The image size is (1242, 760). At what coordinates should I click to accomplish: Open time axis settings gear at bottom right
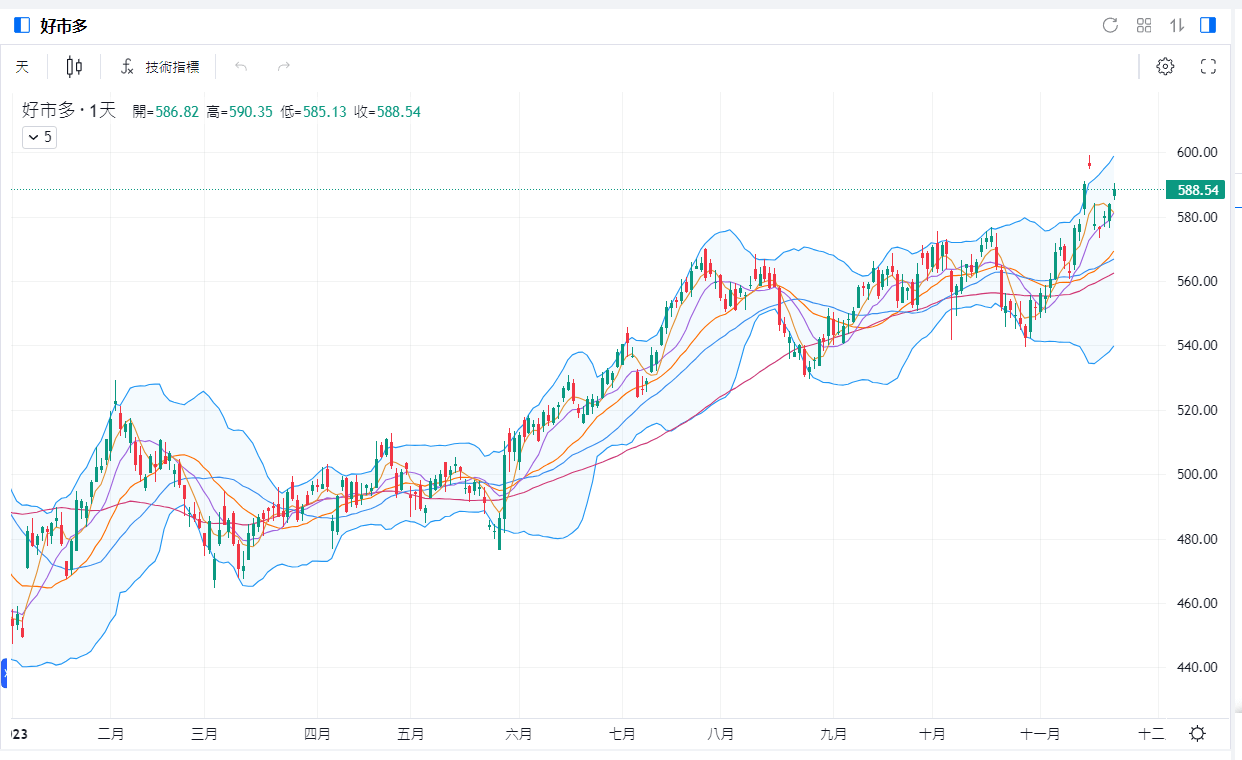coord(1197,734)
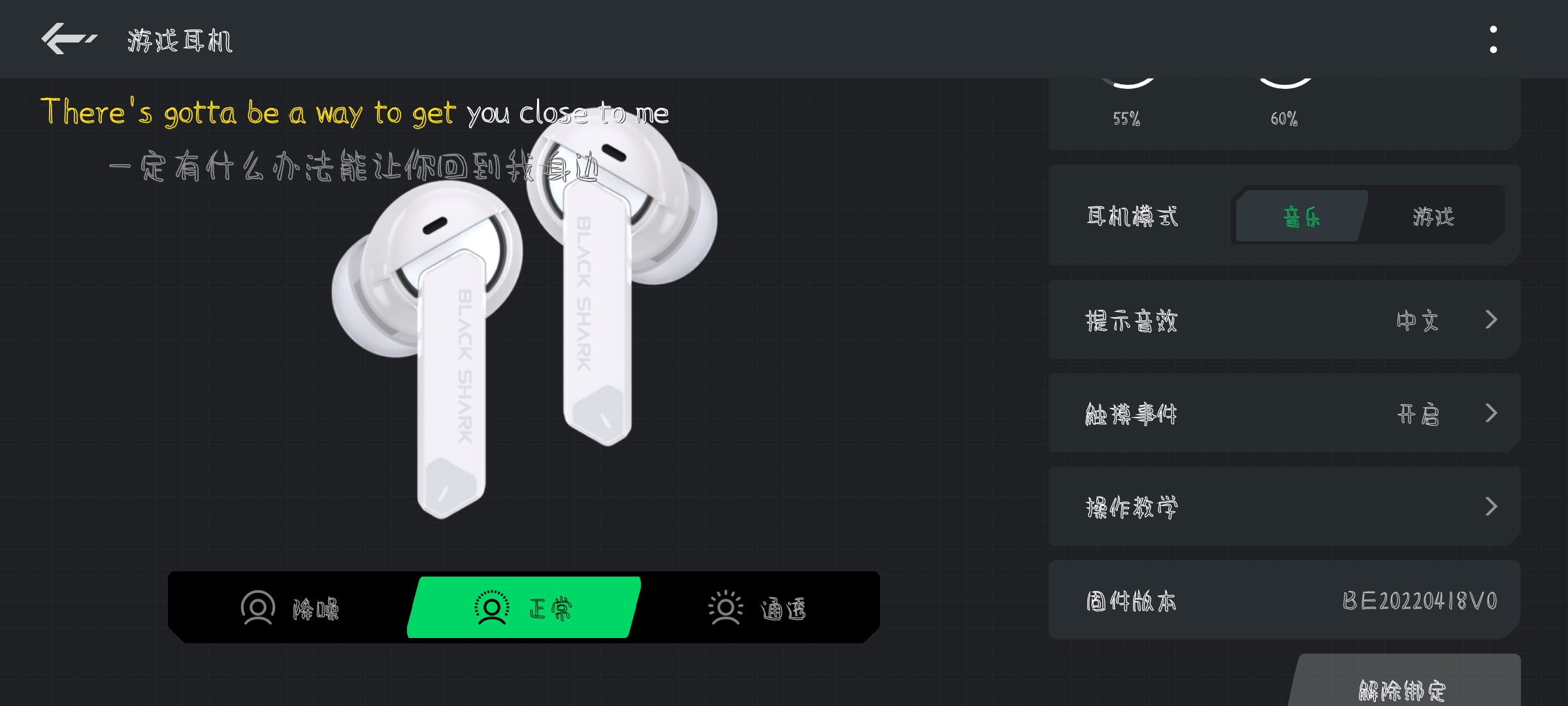Expand 提示音效 language chevron
This screenshot has height=706, width=1568.
coord(1491,320)
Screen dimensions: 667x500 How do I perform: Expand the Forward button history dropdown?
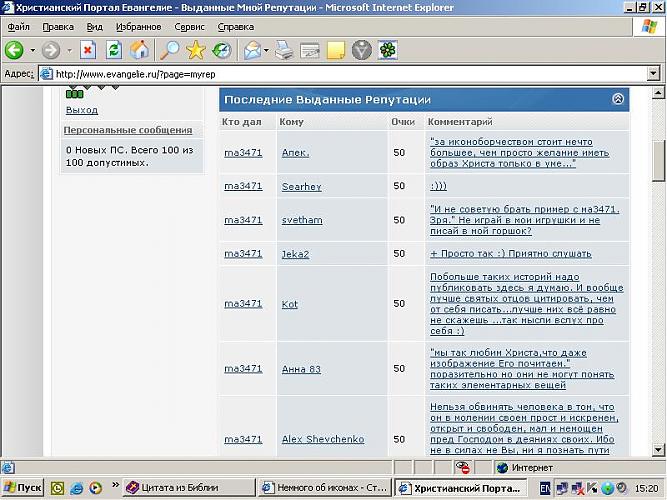click(68, 49)
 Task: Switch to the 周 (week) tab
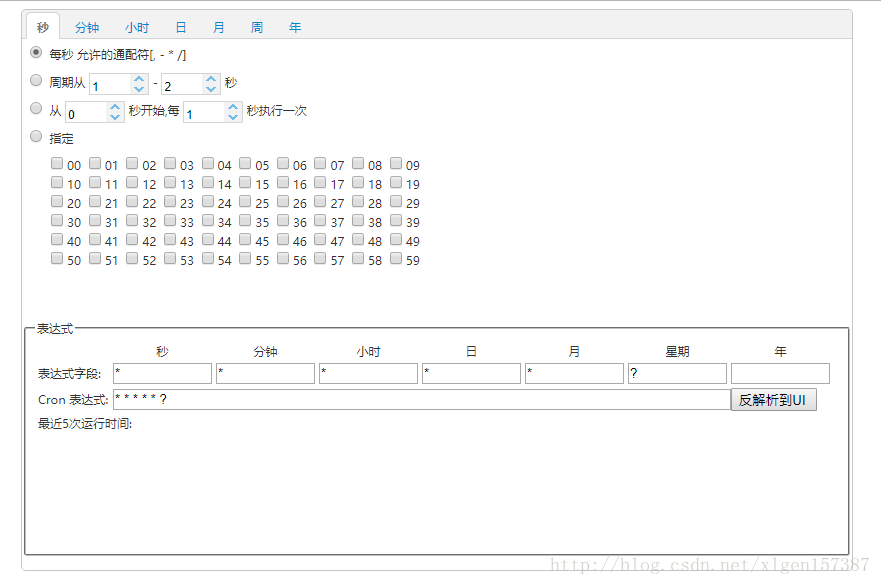tap(256, 27)
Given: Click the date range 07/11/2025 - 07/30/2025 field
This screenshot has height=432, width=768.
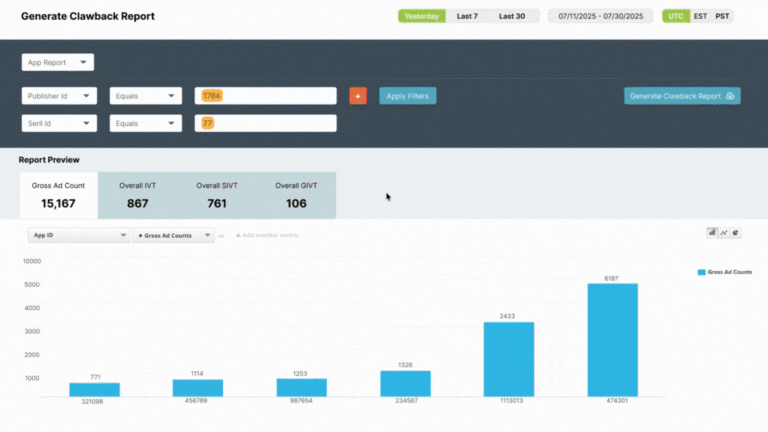Looking at the screenshot, I should coord(600,16).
=======
**Work order**
Repeat the lines above exactly, and keep every picture out.

**Result below**
The image size is (1242, 760). At what coordinates should I click to accomplish: Open time axis settings gear at bottom right
coord(1197,734)
Expand 提示音效 language chevron
This screenshot has height=706, width=1568.
coord(1491,320)
Screen dimensions: 667x500 How do I perform: Expand the Forward button history dropdown?
click(68, 49)
 Task: Switch to the 周 (week) tab
tap(256, 27)
Given: Click the date range 07/11/2025 - 07/30/2025 field
This screenshot has height=432, width=768.
Looking at the screenshot, I should coord(600,16).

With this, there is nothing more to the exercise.